Haftung des Anschlussinhabers eines öffentlichen Internetzugangs per Wlan

AG Berlin, Beschluss v. 17.12.2014, Az.: 217 C 121/14

Der Anschlussinhaber eines öffentlichen Internetzugangs per Wlan genießt Haftungsprivilegien eines Access Providers. D.h. ihm kann die Sperrung von Port- oder DNS-Schnittstellen, Registrierungspflichten etc. nicht abverlangt werden, da diese sein Geschäftsmodell schädigen würden, wodurch er nicht als Alleintäter einer Urheberrechtsverletzung bestraft werden kann.

Dies geht aus der Entscheidung des Amtsgerichts Berlin vom 17.Dezember.2014 (Az.: 217 C 121/14) hervor.

AG Berlin: Kein Nachweis für Allein-, Neben-, Mit- oder mittelbare Täterschaft

Dem Anschlussinhaber des Wlan Netzes konnte eine täterschaftliche Begehung der Urheberrechtsverletzung nicht nachgewiesen werden.
Zwar besteht bei ordnungsgemäßer Ermittlung und Zuordnung der IP Adresse eine tatsächliche Vermutung dafür, dass der Anschlussinhaber die Urheberrechtsverletzung begangen hat. Diesbezüglich besagt eine tatsächliche Vermutung jedoch lediglich, dass auch Tatsachen, für die der sog. Beweis des ersten Anscheins spricht, d.h. auf deren Vorliegen aus unstreitigen oder bewiesenen Tatsachen aufgrund allgemeiner Lebenserfahrung zu schließen sind vorliegen.
Diesbezüglich ergeben sich in Hinblick auf ein öffentlich zugängliches Wlan Netz jedoch Bedenken. So nutzen beispielsweise in einem Mehrfamilienhaushalt mehrere Personen selbstständig und unabhängig den „gemeinsamen“ Internetzugang und der Anschlussinhaber Art und Umfang der Nutzung nicht bewusst kontrolliert (vgl. AG Düsseldorf, Urt. v. 19.11.2013, Az.: 57 C 3144/13). Infolge dessen die ernsthafte Möglichkeit besteht, dass nicht der Anschlussinhaber als Alleintäter in Betracht zu ziehen ist. Dies gilt ebenfalls für den Anschlussinhaber eines öffentlich zugänglichen Internetzugangs per Wlan.
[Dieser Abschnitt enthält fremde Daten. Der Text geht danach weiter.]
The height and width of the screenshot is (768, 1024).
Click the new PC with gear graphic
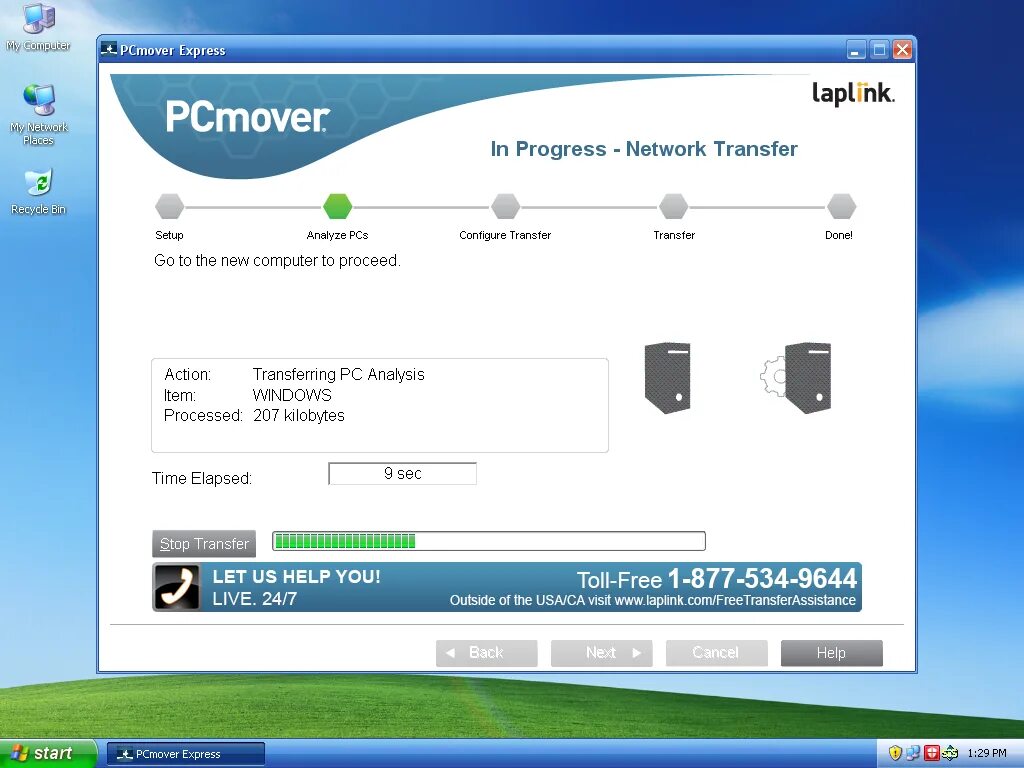pyautogui.click(x=806, y=378)
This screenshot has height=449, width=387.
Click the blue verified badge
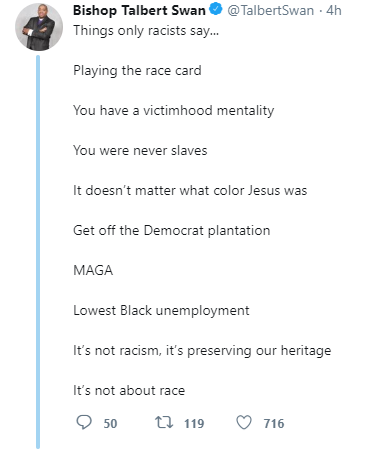tap(216, 9)
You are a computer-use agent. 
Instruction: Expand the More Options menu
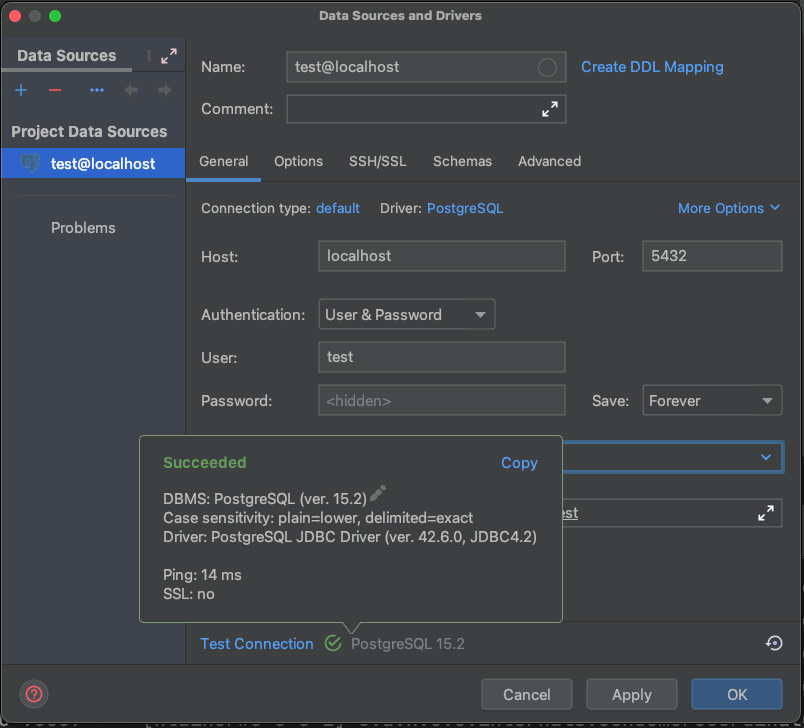point(728,208)
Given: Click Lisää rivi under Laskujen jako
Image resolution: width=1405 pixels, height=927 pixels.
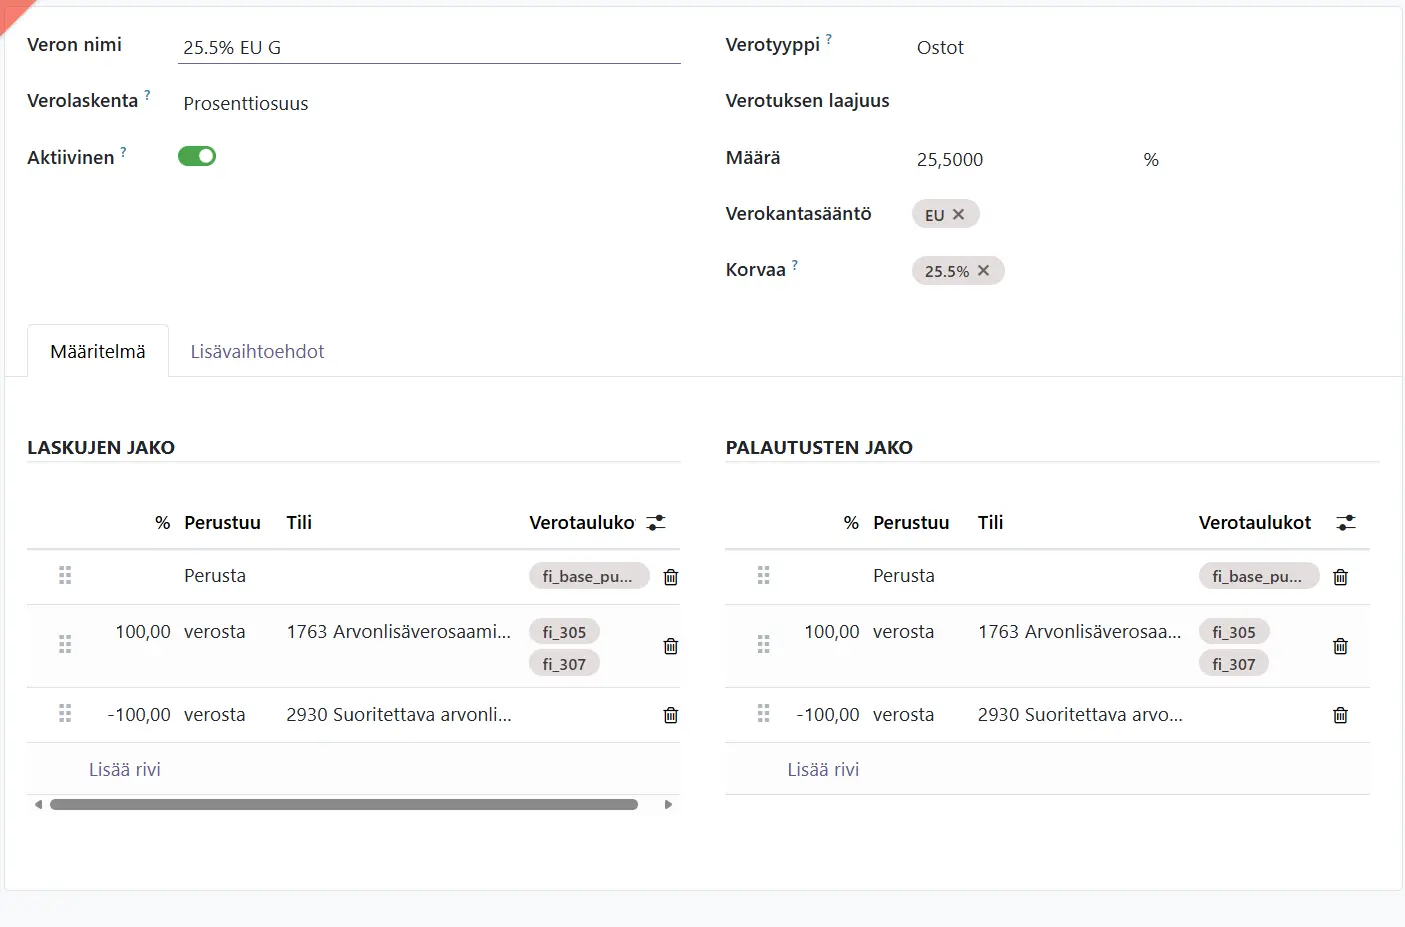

Störerhaftung ausgeschlossen

Grundsätzlich haftet als Störer jedoch auch derjenige, der nicht selbst Täter oder Teilnehmer ist und in irgendeiner Weise willentlich und adäquat kausal an der rechtswidrigen Beeinträchtigung mitgewirkt hat.
Voraussetzung dafür: Der Störer hat seine Prüfungspflichten verletzt.
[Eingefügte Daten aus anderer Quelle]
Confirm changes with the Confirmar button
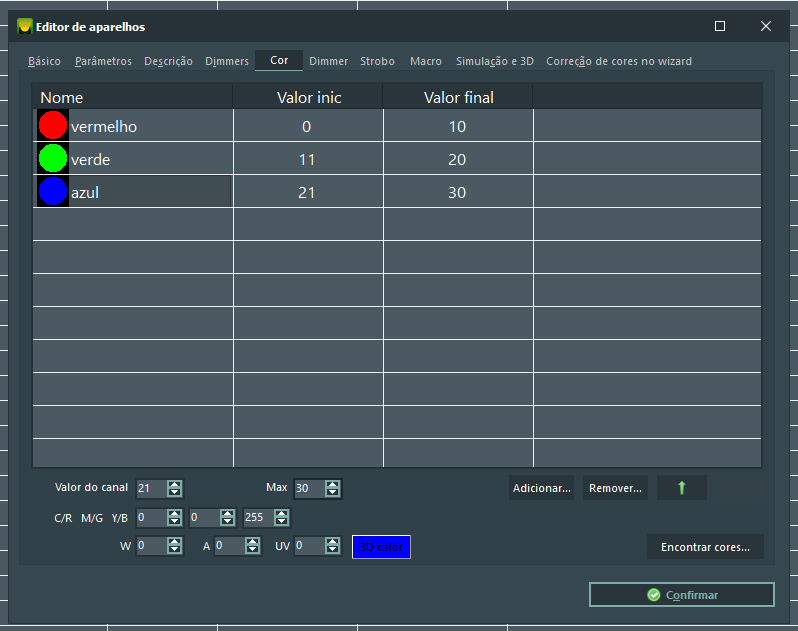 (x=681, y=595)
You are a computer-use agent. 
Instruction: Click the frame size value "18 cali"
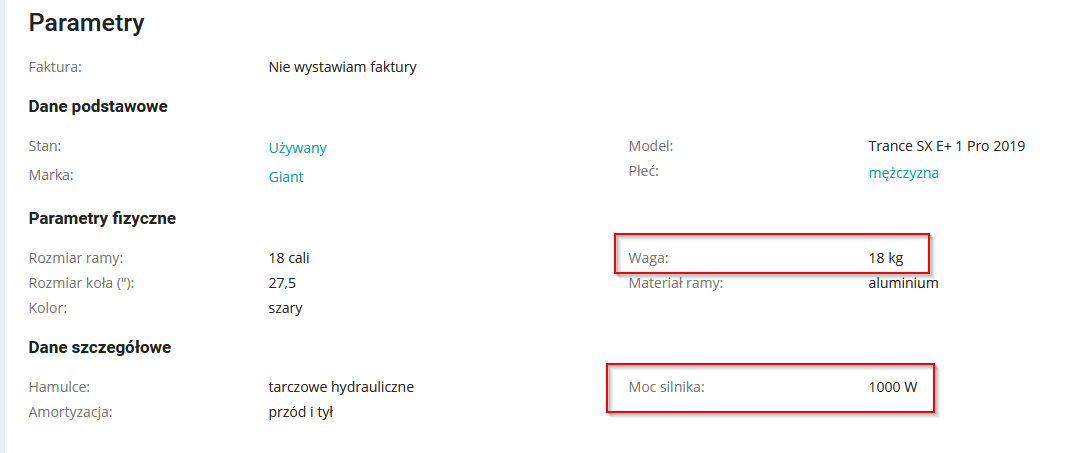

Haftungsprivilegien eines Access-Providers

Der Betreiber eines öffentlichen Wlan Netzes ist einem Access Provider gleichzusetzen.
Dieser ist für fremde Informationen grundsätzlich nicht verantwortlich und genießt das Privileg der bloßen Durchleitung von Informationen. D.h. er hat weder User zu überwachen, noch zu forschen. Er ist lediglich zur Entfernung oder Sperrung der Nutzung von Informationen nach den allgemeinen Gesetzen verpflichtet, sofern er Kenntnis von rechtswidrigem Tun erlangt hat (vgl. LG Flensburg, Urt. v. 25.11.2005, Az.: 6 O 108/05).

In Bezug auf die Haftung des Störers gilt dies jedoch nicht. Diesbezüglich muss er Maßnahmen ergreifen und Pflichten erfüllen, wobei ihm nichts abverlangt werden darf, was sein Geschäftsmodell gefährdet (z.B. Gefährdung durch Port oder DNS-Sperren, Registrierungspflichten etc.).